■ INSTRUCTIONS TO FOLLOW: Recast the data as a JSON list of strings, one string per line with blank lines omitted. Begin with the first line of the data and stop after the line that contains "demo (779, 499)", including that line.
◆ ◆ ◆
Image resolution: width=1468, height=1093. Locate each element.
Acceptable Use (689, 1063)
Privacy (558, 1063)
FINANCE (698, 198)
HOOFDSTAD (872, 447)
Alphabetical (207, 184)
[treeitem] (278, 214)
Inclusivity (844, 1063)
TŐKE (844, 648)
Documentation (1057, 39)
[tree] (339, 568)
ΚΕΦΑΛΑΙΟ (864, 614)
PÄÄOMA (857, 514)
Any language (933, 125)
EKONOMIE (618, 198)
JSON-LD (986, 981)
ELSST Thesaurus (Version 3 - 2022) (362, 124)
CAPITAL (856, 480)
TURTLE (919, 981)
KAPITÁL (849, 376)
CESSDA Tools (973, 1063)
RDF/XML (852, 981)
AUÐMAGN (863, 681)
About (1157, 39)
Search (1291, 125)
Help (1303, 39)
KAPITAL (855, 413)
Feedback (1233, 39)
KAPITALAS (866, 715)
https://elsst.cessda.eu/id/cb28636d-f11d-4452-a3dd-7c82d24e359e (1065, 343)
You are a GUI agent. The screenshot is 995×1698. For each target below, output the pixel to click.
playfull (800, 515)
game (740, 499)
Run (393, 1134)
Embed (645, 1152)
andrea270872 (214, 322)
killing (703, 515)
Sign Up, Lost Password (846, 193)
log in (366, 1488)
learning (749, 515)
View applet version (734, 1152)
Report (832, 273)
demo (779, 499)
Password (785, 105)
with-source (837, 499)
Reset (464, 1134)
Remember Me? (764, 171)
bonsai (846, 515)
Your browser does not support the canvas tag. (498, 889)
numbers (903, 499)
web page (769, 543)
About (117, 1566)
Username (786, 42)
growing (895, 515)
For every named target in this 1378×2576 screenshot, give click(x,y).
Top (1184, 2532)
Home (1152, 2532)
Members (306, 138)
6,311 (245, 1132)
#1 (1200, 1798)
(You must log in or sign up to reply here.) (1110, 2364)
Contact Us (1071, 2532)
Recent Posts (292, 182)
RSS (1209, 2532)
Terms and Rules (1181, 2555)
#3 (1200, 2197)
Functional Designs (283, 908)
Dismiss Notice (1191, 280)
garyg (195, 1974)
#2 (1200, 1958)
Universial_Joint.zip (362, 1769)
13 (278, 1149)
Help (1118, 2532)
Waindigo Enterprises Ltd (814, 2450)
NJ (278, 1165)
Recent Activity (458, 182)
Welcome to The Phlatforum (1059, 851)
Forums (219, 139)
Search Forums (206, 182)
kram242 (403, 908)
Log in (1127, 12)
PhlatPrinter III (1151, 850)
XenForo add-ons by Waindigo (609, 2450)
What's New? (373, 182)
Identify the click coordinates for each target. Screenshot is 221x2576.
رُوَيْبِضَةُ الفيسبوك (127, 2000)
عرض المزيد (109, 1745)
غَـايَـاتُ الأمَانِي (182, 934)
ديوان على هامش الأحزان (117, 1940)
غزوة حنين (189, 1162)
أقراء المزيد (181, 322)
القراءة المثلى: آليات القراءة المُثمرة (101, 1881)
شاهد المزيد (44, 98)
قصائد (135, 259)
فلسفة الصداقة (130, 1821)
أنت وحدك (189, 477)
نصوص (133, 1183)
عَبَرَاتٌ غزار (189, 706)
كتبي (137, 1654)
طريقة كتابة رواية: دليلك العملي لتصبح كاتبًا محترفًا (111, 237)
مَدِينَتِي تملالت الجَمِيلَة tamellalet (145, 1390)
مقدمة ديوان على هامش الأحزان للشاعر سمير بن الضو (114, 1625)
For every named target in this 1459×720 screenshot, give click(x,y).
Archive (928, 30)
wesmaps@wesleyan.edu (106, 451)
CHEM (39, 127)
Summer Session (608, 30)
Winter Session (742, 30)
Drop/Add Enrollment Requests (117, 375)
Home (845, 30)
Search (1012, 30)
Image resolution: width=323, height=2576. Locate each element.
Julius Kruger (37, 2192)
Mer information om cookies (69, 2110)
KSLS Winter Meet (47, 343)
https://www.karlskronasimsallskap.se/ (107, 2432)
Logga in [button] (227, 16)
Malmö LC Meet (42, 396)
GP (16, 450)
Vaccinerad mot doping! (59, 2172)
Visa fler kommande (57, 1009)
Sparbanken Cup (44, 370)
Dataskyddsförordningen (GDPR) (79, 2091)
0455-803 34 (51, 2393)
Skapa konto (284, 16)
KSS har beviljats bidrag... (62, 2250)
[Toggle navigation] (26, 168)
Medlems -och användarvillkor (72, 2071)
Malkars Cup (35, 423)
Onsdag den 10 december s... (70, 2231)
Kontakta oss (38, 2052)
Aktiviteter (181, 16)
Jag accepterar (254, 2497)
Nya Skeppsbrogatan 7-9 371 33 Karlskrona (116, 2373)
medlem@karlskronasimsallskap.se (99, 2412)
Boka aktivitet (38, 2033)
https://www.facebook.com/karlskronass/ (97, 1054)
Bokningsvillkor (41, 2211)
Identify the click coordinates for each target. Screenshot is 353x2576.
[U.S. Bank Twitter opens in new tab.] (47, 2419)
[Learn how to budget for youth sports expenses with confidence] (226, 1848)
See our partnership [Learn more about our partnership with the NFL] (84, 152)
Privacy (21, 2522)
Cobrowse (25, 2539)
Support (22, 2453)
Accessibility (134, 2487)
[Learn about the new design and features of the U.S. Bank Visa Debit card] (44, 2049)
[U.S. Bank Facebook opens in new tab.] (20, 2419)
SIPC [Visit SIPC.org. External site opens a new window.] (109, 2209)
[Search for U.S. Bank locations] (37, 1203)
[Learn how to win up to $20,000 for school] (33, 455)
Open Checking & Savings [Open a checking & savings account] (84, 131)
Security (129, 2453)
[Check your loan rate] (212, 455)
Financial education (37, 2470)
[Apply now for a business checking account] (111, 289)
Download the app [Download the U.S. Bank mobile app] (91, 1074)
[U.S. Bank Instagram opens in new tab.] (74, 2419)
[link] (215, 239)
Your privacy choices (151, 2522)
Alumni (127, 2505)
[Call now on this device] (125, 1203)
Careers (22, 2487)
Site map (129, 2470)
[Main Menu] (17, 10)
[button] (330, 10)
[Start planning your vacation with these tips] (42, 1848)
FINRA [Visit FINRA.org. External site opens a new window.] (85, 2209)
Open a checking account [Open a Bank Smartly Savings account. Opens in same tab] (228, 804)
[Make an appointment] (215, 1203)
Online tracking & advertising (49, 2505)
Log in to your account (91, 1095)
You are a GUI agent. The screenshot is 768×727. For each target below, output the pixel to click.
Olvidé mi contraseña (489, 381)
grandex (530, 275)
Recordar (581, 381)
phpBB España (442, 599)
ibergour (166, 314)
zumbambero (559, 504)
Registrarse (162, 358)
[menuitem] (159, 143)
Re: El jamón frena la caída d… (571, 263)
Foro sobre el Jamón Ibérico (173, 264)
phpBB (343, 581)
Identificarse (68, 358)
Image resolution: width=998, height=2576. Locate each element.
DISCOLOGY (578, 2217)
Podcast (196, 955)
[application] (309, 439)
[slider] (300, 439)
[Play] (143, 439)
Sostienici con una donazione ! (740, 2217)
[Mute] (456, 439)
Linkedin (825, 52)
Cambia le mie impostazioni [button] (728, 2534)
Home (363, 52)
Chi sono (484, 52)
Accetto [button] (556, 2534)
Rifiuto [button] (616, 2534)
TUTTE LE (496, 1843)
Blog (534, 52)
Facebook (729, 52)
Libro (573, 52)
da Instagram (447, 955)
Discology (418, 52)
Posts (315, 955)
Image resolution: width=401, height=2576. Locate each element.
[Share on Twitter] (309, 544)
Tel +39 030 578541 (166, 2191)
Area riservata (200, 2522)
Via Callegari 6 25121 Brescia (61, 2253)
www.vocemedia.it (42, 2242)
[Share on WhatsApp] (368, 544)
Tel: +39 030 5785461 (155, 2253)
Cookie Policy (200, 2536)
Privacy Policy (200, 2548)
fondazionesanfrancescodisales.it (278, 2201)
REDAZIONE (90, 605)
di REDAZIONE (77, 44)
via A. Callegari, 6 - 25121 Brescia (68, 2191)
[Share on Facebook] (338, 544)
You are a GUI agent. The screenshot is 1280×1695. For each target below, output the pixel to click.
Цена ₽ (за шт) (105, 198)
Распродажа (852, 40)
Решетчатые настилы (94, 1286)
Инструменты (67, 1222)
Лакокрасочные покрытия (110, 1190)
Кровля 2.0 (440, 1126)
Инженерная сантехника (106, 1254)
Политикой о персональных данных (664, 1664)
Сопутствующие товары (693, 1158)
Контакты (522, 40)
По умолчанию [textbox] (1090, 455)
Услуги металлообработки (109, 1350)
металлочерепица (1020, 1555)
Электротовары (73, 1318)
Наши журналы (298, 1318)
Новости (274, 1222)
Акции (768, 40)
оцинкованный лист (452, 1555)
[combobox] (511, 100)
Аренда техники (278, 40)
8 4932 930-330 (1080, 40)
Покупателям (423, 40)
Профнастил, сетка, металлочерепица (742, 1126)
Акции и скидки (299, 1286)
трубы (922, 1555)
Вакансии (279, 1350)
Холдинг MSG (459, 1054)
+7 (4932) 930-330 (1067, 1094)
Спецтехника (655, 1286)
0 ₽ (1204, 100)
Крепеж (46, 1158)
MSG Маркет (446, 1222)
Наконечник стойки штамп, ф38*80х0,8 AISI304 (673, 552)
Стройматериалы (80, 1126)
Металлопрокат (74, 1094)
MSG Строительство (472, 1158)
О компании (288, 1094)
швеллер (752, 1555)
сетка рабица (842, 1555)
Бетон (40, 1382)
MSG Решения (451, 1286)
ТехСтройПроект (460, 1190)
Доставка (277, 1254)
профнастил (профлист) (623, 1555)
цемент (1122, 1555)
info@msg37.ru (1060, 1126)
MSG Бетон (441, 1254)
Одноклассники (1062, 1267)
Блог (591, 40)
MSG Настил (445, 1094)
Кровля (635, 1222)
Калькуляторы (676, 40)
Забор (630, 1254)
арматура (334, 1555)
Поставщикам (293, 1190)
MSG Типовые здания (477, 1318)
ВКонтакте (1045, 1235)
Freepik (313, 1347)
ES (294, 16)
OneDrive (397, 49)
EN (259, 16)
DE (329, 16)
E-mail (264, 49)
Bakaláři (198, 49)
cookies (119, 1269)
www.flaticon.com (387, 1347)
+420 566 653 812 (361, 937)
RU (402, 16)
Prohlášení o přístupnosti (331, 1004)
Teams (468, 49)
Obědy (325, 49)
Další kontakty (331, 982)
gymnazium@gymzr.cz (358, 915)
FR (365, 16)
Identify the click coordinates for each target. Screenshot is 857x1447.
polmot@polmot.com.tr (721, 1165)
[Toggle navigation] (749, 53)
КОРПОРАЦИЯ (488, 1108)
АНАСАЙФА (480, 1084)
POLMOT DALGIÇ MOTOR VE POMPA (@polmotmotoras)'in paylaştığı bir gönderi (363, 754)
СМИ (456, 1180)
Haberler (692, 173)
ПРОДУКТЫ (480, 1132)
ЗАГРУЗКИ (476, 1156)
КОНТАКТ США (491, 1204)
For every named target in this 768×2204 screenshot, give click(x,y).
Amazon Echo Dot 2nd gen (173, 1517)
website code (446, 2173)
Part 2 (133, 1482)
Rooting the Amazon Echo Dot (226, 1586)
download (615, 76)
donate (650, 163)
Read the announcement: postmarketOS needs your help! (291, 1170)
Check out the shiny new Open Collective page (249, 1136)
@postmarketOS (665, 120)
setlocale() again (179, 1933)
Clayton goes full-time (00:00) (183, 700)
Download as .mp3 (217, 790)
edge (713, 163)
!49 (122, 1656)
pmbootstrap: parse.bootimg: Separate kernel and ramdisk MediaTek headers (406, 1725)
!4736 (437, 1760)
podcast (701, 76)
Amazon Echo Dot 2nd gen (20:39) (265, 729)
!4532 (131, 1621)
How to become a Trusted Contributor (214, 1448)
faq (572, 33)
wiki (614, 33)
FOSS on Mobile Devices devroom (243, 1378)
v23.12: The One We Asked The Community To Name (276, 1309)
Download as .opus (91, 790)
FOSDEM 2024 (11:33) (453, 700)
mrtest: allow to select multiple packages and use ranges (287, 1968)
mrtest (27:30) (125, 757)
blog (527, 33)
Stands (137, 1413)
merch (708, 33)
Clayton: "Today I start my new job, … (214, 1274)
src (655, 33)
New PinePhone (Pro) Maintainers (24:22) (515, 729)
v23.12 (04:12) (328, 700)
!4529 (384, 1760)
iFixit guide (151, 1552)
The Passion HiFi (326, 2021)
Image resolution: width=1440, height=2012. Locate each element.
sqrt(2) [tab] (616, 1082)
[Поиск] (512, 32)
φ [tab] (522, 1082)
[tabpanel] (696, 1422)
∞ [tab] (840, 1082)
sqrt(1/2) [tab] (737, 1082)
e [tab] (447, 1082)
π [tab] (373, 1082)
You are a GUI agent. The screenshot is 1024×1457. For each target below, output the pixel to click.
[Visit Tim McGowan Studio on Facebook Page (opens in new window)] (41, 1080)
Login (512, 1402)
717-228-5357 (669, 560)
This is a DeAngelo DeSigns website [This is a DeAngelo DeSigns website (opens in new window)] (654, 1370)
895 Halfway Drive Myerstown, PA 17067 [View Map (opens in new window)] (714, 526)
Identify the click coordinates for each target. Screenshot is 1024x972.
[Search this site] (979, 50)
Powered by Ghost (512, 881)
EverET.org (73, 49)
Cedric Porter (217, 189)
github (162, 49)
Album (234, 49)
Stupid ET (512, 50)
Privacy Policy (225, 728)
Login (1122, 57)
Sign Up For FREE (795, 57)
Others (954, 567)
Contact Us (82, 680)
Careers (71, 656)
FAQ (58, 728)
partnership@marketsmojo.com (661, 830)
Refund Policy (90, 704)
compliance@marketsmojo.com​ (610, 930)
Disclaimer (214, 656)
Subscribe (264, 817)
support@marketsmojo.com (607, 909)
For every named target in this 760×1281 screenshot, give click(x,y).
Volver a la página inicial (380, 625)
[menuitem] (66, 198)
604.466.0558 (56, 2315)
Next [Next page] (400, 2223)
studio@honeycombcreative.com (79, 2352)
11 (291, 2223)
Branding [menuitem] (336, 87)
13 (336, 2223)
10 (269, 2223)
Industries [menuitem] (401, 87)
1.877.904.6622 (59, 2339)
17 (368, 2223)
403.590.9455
◆ ◆ ◆
■ ANSWER IN FULL:
[
  "Image resolution: width=1468, height=1093. Locate each element.",
  "Acceptable Use (689, 1063)",
  "Privacy (558, 1063)",
  "FINANCE (698, 198)",
  "HOOFDSTAD (872, 447)",
  "Alphabetical (207, 184)",
  "[treeitem] (278, 214)",
  "Inclusivity (844, 1063)",
  "TŐKE (844, 648)",
  "Documentation (1057, 39)",
  "[tree] (339, 568)",
  "ΚΕΦΑΛΑΙΟ (864, 614)",
  "PÄÄOMA (857, 514)",
  "Any language (933, 125)",
  "EKONOMIE (618, 198)",
  "JSON-LD (986, 981)",
  "ELSST Thesaurus (Version 3 - 2022) (362, 124)",
  "CAPITAL (856, 480)",
  "TURTLE (919, 981)",
  "KAPITÁL (849, 376)",
  "CESSDA Tools (973, 1063)",
  "RDF/XML (852, 981)",
  "AUÐMAGN (863, 681)",
  "About (1157, 39)",
  "Search (1291, 125)",
  "Help (1303, 39)",
  "KAPITAL (855, 413)",
  "Feedback (1233, 39)",
  "KAPITALAS (866, 715)",
  "https://elsst.cessda.eu/id/cb28636d-f11d-4452-a3dd-7c82d24e359e (1065, 343)",
  "You are a GUI agent. The screenshot is 995×1698. For each target below, output the pixel to click.",
  "playfull (800, 515)",
  "game (740, 499)",
  "Run (393, 1134)",
  "Embed (645, 1152)",
  "andrea270872 (214, 322)",
  "killing (703, 515)",
  "Sign Up, Lost Password (846, 193)",
  "log in (366, 1488)",
  "learning (749, 515)",
  "View applet version (734, 1152)",
  "Report (832, 273)",
  "demo (779, 499)"
]